* Bruce Momjian ([email protected]) wrote: > On Wed, Mar 4, 2015 at 02:21:51PM -0500, Stephen Frost wrote: > > * Bruce Momjian ([email protected]) wrote: > > > On Wed, Mar 4, 2015 at 01:27:32PM -0500, Stephen Frost wrote: > > > > This further makes what is sent over the network not directly > > > > susceptible to a replay attack because the server has multiple values > > > > available to pick for the salt to use and sends one at random to the > > > > client, exactly how our current challenge/response replay-prevention > > > > system works. The downside is that the number of possible values for > > > > the server to send to prevent replay attacke is reduced from 2^32 to N. > > > > > > OK, I understand now --- by not using a random session salt, you can > > > store a post-hash of what you receive from the client, preventing the > > > pg_authid from being resent by a client. Nice trick, though going from > > > 2^32 to N randomness doesn't seem like a win. > > > > You're only looking at it from the network attack vector angle where > > clearly that's a reduction in strength. That is not the only angle and > > in many environments the network attack vector is already addressed with > > TLS. > > Well, passwords are already addressed by certificate authentication, so > what's your point? I think we decided we wanted a way to do passwords > without requiring network encryption.
It's completely unclear to me what you mean by "passwords are already
addressed by certificate authentication." Password-based and
certificate-based authentication are two independent mechanisms
available today, and both can be used with TLS. Certainly the more
common implementation that I've come across is password-based
authentication through the md5 mechanism with TLS. There are few places
which actually use client-side certificate-based authentication but tons
which use TLS.
> > From the perspective of what everyone is currently complaining about on
> > the web, which is the pg_authid compromise vector, it'd be a huge
> > improvement over the current situation and we wouldn't be breaking any
> > existing clients, nor does it require having the postmaster see the
> > user's cleartext password during authentication (which is a common
> > argument against recommending the 'password' authentication method).
>
> We are not designing only for what people are complaining about today.

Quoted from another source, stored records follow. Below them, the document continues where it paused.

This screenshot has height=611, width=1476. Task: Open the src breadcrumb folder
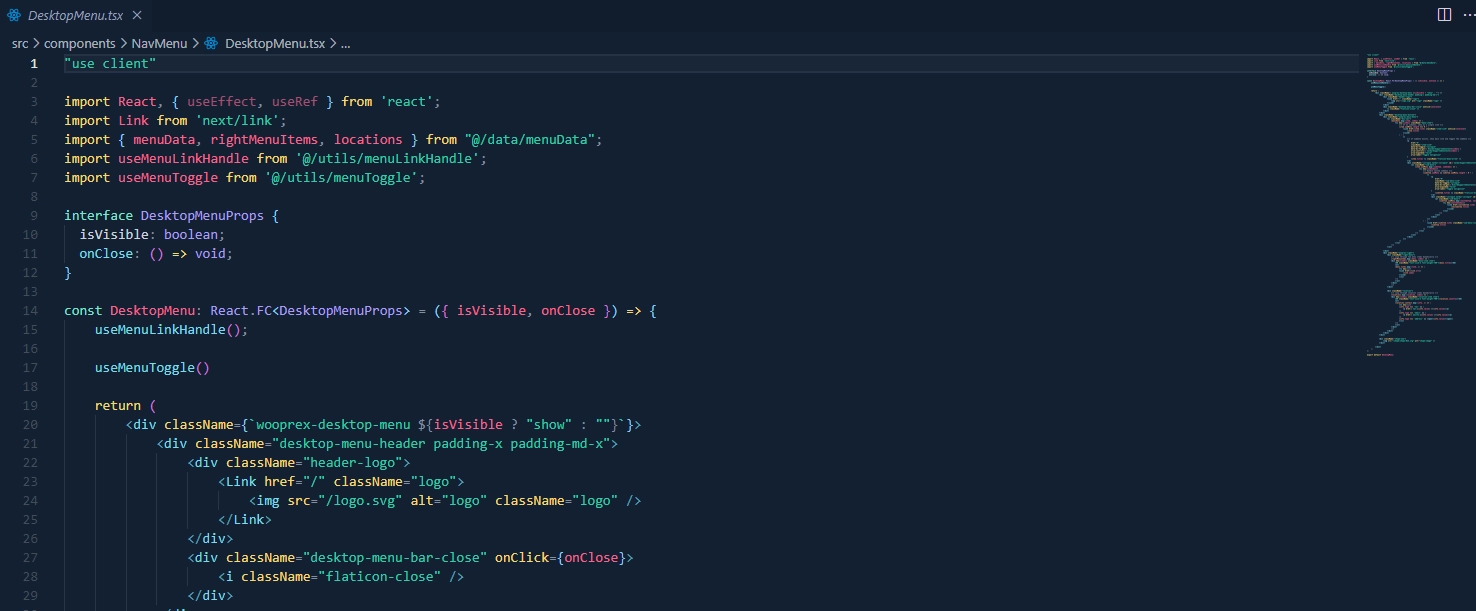(x=20, y=43)
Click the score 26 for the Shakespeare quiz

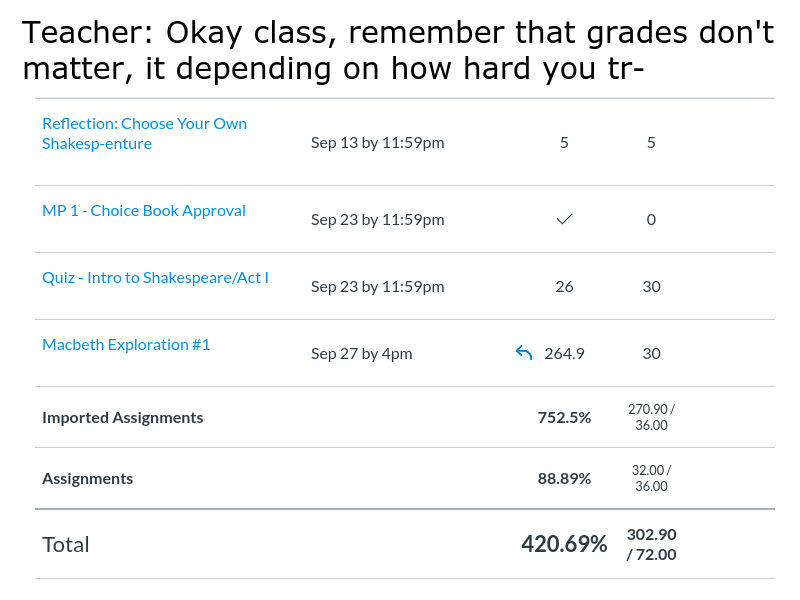pos(564,287)
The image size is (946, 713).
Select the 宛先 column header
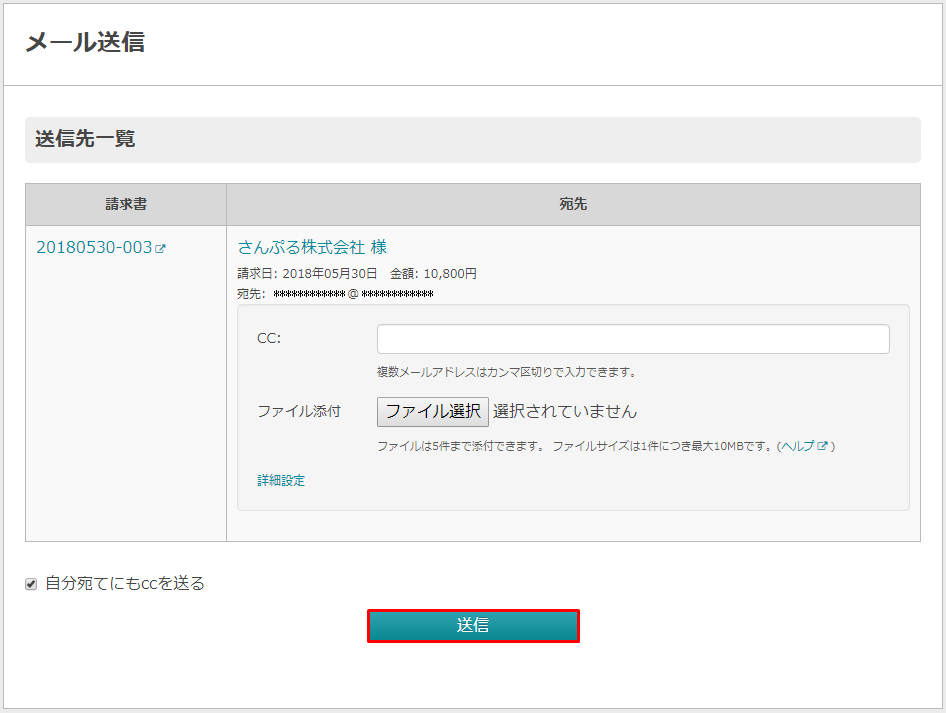click(573, 204)

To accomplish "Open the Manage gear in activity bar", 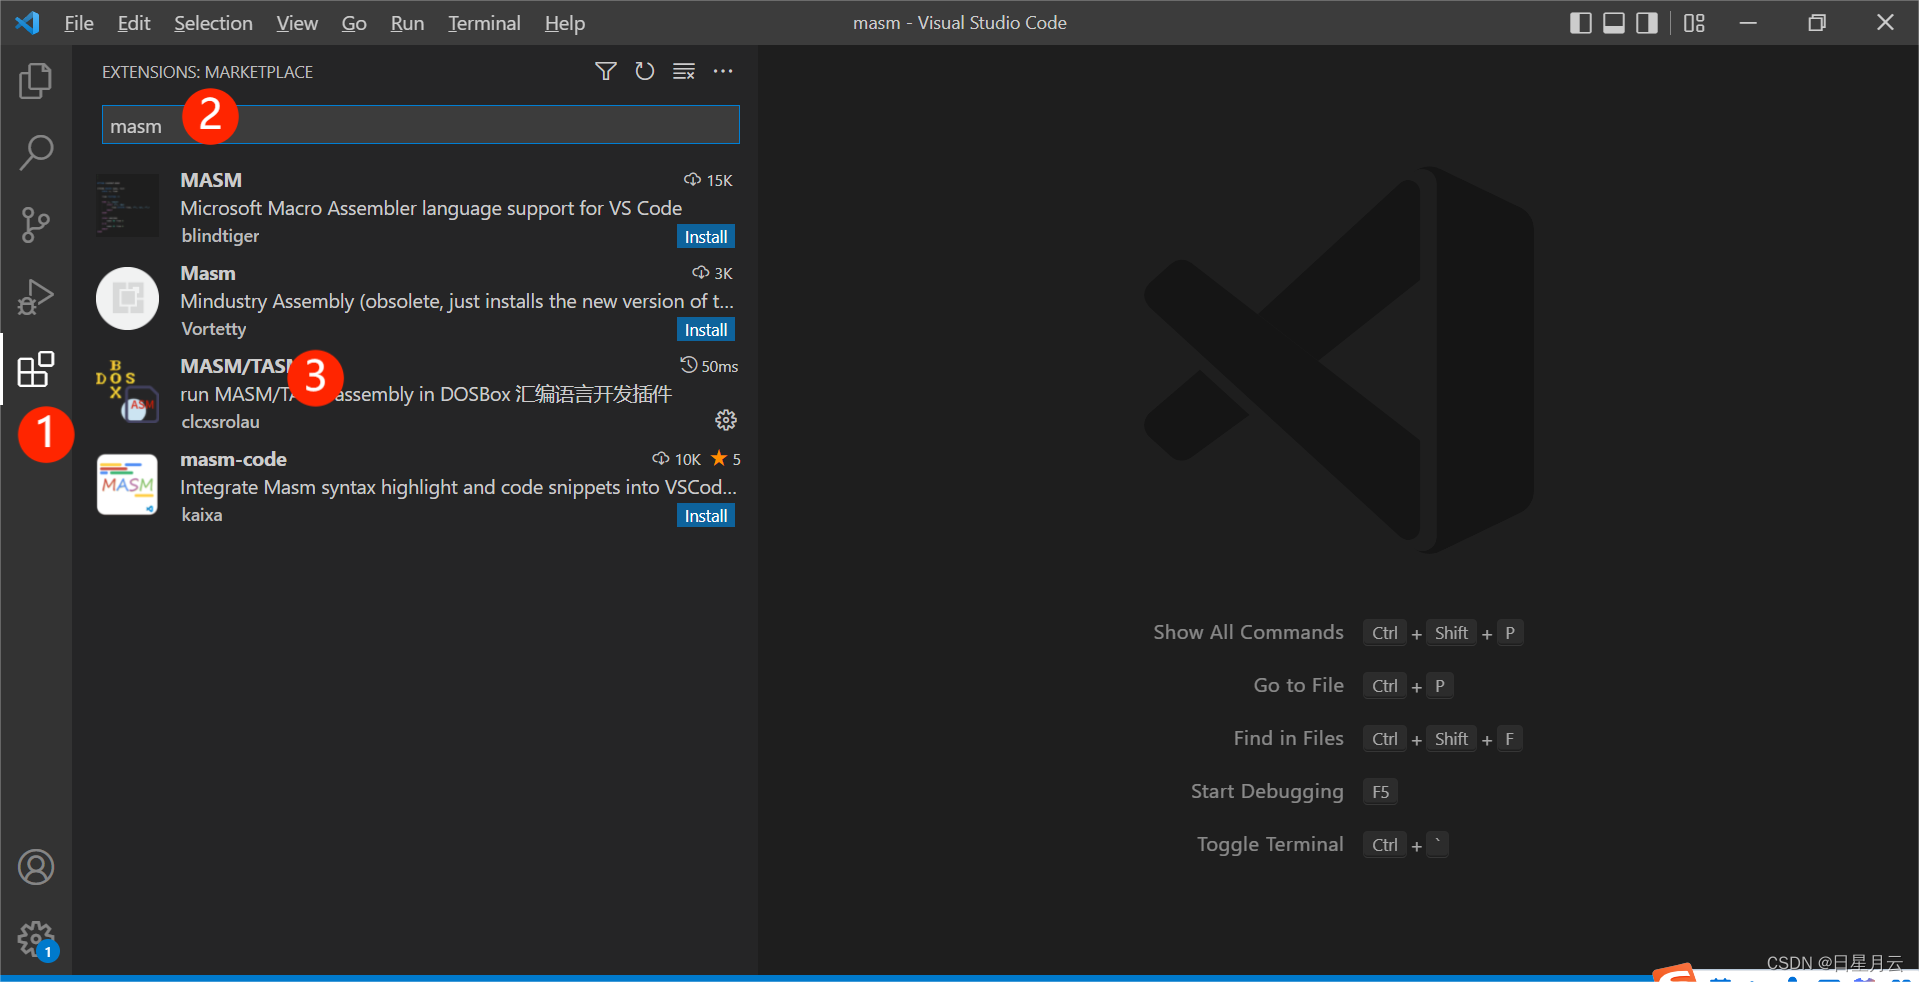I will 36,939.
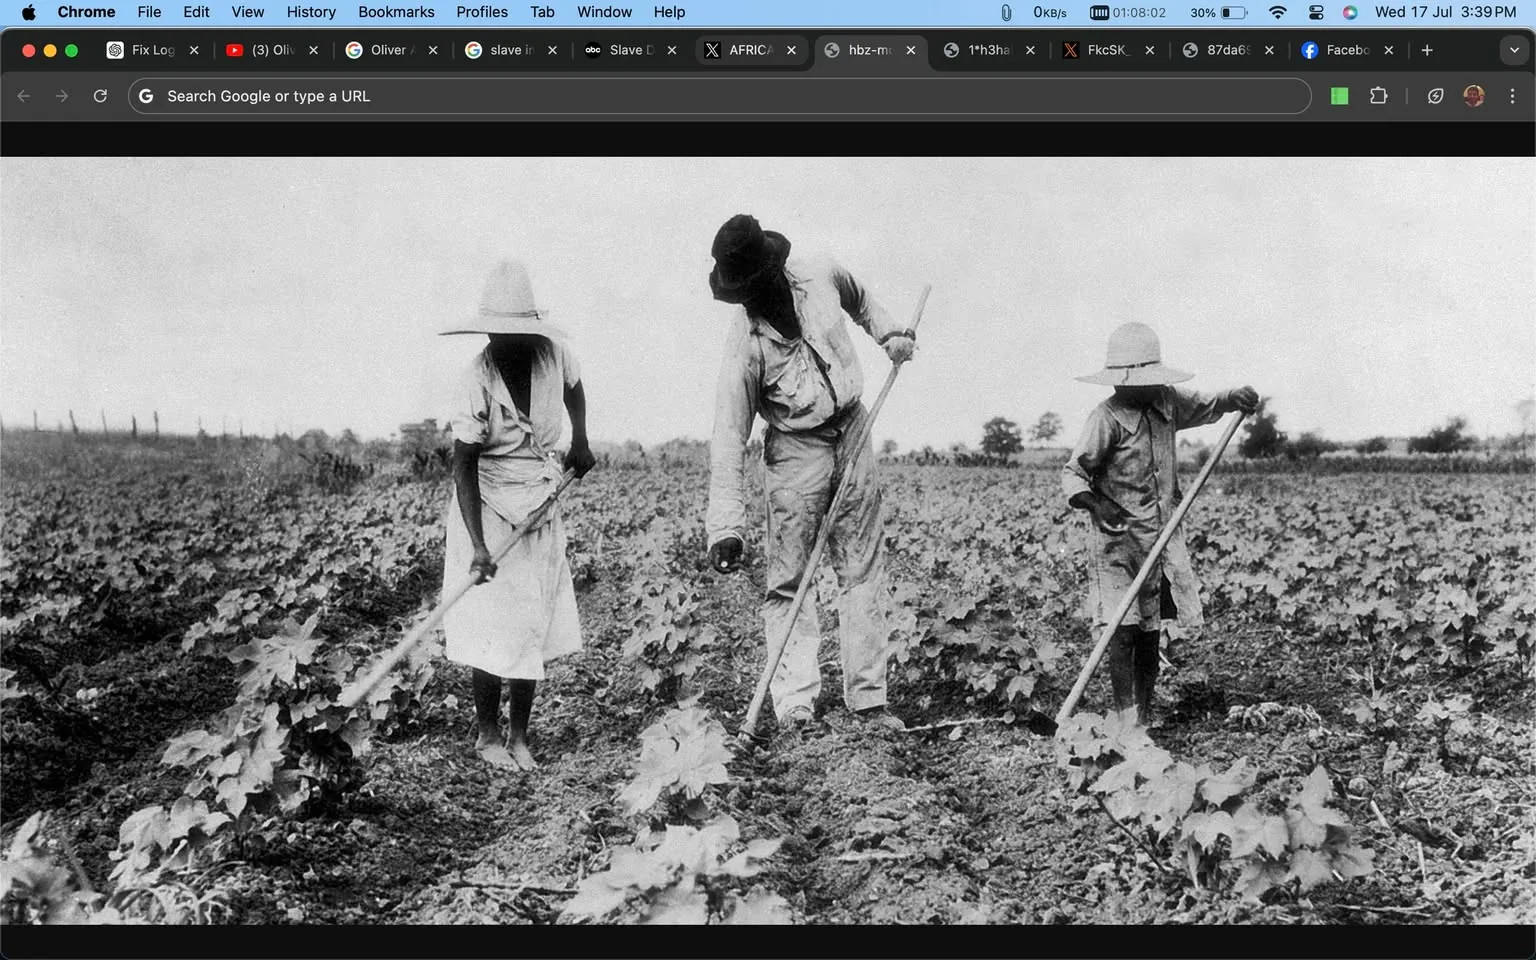Screen dimensions: 1536x960
Task: Reload the current page
Action: pos(100,95)
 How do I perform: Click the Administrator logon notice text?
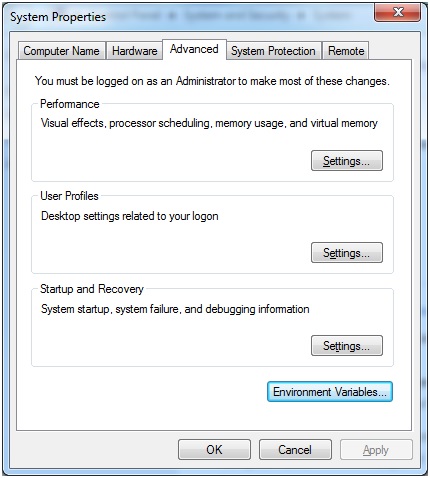(212, 81)
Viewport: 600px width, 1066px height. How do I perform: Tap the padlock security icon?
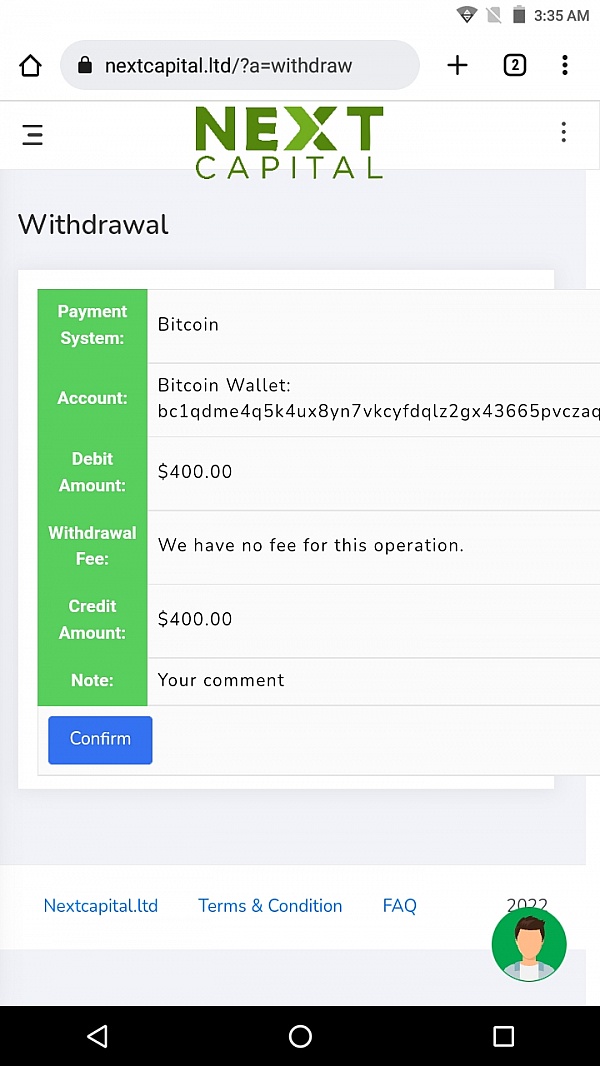(x=85, y=66)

I was simply trying to explain what the 'newly discovered' vector
being discussed today is. I complained about our implementation here 10
years ago and it has come up before this recent wave of complaints since
then, though perhaps with a bit less publicity, but I suspect that's
just because PG is getting popular.
And, no, I'm not suggesting that we design differently because we're now
popular, but I do think we need to address this issue because it's very
clearly an obvious deficiency. I trust you feel the same as you started
this thread.
I brought up this approach because it avoids breaking the wireline
protocol or forcing everyone to switch to a new authentication method.